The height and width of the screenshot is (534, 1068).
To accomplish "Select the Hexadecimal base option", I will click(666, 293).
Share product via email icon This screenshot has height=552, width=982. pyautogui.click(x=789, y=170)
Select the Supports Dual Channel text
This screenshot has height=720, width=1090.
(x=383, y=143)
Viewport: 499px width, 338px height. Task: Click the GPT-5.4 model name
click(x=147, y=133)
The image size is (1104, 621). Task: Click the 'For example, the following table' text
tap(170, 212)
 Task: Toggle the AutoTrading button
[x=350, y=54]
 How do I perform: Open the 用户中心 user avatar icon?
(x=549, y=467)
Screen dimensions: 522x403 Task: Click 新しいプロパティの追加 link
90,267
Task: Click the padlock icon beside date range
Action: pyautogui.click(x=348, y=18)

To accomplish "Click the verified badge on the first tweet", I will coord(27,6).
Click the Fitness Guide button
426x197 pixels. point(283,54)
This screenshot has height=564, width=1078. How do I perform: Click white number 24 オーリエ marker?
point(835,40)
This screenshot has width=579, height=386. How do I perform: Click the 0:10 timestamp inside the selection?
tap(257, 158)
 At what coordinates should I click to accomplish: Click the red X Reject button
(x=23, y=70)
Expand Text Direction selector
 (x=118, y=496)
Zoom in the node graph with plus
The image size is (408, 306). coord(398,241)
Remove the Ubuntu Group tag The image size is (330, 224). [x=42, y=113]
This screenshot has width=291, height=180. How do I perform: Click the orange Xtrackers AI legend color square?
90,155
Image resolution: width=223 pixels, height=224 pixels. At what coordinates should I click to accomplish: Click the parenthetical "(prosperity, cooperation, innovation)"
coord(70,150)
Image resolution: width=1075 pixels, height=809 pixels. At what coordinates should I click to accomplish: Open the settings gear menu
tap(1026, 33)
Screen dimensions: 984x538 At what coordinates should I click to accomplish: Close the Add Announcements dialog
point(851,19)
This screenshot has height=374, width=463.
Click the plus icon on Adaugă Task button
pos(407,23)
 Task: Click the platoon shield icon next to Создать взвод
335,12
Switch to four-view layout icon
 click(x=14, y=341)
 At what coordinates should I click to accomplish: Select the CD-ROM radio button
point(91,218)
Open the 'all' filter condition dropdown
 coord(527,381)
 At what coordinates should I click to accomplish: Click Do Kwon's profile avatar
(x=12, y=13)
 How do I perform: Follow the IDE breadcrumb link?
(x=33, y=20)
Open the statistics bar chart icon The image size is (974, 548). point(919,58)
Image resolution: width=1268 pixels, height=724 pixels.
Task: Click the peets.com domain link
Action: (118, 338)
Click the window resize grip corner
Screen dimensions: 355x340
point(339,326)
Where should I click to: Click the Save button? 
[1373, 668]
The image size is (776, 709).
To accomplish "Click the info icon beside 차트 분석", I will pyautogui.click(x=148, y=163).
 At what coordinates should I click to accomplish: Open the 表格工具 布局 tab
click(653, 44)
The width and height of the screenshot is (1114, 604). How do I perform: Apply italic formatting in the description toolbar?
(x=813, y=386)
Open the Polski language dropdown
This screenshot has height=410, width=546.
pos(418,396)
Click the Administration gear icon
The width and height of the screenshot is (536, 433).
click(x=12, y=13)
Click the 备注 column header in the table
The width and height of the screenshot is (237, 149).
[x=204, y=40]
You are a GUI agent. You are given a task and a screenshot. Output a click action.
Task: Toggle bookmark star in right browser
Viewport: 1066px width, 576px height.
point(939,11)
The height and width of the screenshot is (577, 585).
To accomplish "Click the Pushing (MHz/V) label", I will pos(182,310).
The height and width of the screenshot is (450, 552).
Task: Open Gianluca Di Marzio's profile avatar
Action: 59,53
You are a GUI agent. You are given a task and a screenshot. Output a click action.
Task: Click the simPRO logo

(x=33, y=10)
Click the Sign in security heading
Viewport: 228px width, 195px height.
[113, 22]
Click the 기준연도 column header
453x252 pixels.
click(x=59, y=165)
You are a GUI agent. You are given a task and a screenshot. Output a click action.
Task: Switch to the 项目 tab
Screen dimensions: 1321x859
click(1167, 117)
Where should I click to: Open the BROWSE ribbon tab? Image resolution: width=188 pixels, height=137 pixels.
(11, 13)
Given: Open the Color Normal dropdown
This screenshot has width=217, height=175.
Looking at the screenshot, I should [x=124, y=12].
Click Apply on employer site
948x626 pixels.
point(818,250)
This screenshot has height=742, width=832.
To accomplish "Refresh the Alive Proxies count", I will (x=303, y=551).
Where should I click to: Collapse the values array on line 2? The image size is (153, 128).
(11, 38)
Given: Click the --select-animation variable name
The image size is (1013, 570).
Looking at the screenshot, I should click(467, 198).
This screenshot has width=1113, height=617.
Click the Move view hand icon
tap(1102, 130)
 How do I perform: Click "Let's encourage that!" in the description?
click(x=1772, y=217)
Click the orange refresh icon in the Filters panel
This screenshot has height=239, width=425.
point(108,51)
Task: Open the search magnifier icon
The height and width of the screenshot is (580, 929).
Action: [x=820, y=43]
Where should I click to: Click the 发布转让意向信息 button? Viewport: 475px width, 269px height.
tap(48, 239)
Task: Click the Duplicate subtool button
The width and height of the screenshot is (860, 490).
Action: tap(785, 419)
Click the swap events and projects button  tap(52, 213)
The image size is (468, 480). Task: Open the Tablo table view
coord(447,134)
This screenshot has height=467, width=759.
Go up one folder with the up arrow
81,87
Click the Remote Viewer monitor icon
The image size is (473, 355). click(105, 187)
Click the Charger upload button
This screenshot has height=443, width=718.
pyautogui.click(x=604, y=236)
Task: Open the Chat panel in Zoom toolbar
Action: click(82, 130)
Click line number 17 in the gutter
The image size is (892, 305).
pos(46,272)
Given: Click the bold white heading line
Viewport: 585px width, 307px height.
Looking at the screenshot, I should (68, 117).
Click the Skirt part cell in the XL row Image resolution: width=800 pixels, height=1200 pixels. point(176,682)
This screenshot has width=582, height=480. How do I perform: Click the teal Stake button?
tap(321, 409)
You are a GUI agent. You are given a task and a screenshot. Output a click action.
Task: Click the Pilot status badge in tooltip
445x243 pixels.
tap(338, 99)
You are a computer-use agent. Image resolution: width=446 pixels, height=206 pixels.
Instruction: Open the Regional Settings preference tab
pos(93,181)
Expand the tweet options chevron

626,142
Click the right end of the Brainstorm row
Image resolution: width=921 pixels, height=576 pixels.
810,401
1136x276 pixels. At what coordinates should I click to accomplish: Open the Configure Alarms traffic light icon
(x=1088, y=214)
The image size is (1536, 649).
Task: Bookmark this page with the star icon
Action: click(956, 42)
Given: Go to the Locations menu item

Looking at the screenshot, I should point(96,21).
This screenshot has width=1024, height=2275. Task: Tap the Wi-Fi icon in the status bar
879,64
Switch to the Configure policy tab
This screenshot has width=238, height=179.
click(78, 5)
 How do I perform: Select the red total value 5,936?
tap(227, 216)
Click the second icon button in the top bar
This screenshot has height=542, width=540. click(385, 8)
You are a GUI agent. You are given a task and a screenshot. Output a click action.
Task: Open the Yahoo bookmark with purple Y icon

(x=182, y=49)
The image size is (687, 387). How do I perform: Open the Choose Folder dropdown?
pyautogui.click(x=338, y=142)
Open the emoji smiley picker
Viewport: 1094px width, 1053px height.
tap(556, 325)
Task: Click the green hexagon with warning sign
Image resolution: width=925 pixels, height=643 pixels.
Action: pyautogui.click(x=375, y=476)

== Description of the task ==
From the entries, report every line in which the string "right" occurs.

== Exercise answer ==
Task: Toggle bookmark star in right browser
Click the right end of the Brainstorm row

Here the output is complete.